16
Condor
3y

I just installed Opera Mini on my PSP. That alone isn't very exciting on its own, although I am stoked that my website does in fact render on a device from 2009. With the helpful guidance of a laptop from 2004 that's doing the hotspot duties for this thing.

No, what really got me stoked is that Opera still supports these old platforms, and how small they managed to make it. The .jar file for Opera Mini 4.5 is ~800kB large. There's a .jad file as well but it's negligible in size and seems to be a signature of sorts.

Let that sink in for a moment. This entire web browser is 800kB. Firefox meanwhile consistently consumes 800 MEGABYTES.. in MEMORY. So then, I went to think for a moment, how on earth did they manage to cram an entire functioning web browser in 800kB? Hell, what makes up a web browser anyway?

The answer to that question I got to is as follows. You need an engine to render the web page you receive. You need a UI to make the browser look nice. And finally you need a certificate store to know which TLS certificates to trust. And while probably difficult to make, I think it should be possible to do in 800k. Seriously, think about it. How would you go *make* a web browser? Because I've already done that in the past.

Earlier I heard that you need graphics, audio, wasm, yada yada backends too.. no.

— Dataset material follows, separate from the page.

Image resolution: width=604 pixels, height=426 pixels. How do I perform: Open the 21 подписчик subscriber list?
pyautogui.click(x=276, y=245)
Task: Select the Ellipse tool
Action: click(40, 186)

Give your head a shake. Graphics are the responsibility of the graphics driver. A web browser shouldn't dabble with those at all. Audio, you connect to PulseAudio (in Linux at least) and you're done. Hell I don't even care about ALSA or OSS here. You just connect to the stuff that does that job for you. And WebAssembly.. God I could rant about that shit all day. How about making it a native application? Not like actual Assembly is used for BIOS and low-level drivers. And that we already have a better language for the more portable stuff called C.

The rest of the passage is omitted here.